What were the results?
So the results come in in two buckets. Essentially, what did the baseline ctDNA help us with? And what did the change in ctDNA help us with? When you look at baseline ctDNA values, for those patients who are positive, they had a worse overall survival. Not surprising, probably because they had more tumour bulk. When you look at the predicted value of ctDNA baseline, it wasn’t super predictive of either overall response or PFS. Those numbers were similar, those values were similar, whether they were positive or negative, so at least in this study, it wasn’t a great predictive pre-treatment biomarker.
More interestingly though is the changes in ctDNA over time, so if you were negative at baseline and stayed negative, or if you were positive and became negative over time, you did better based on just response, PFS, and overall survival. Now the numbers are small, but for example as far as response rate goes, if you look at the patients who started positive and became negative, almost two thirds of those patients had responses which is an amazing number, except when you learn that the total number of those patients in this study was only six. That sort of speaks to one of the things we need to do next, which is we need to take this preliminary study and expand it to much larger groups of patients.

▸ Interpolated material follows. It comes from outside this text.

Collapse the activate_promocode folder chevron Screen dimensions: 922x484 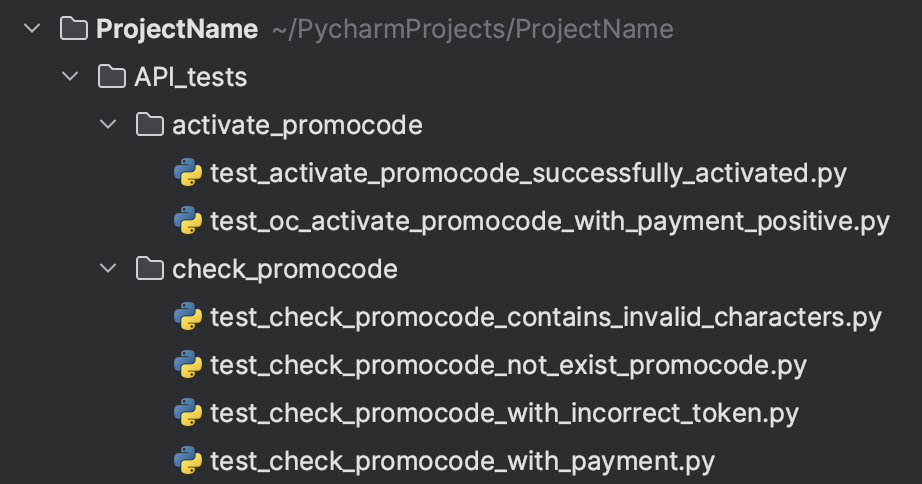click(x=108, y=125)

How might ctDNA guide treatment decision or early identification of responders and non-responders?
It’s an exciting time for kidney cancer biomarkers, particularly blood-based biomarkers, both DNA, in this case ctDNA, but also protein-based biomarkers like KIM-1. One of the things you’re starting to see even at this meeting is combining those two technology platforms into one assay to try to improve sensitivity. To try to address questions like, in the metastatic setting, is a patient responding getting a better sense of their response before you see changes in the scans, for example. But even probably more important is in the adjuvant setting after they have a surgery, what are their protein levels? What are their ctDNA levels? Should they get adjuvant treatment? Because that’s a very important question for our patients, where we’re probably over-treating patients with these exciting new therapies because many of them have already been cured by surgery. Could we reduce that exposure by looking at blood-based biomarkers?
One of the exciting things about the ctDNA world is it’s improving, the technology has improved a lot since this study. So I mentioned that this was a Natera platform. Natera, for example, has improved their platform several times since this study was performed. There are other companies in this space, other investigators in this space that are coming up with new technologies and new ways of looking at what the tumour is shedding in hopes of improving our ability to predict outcomes for kidney cancer.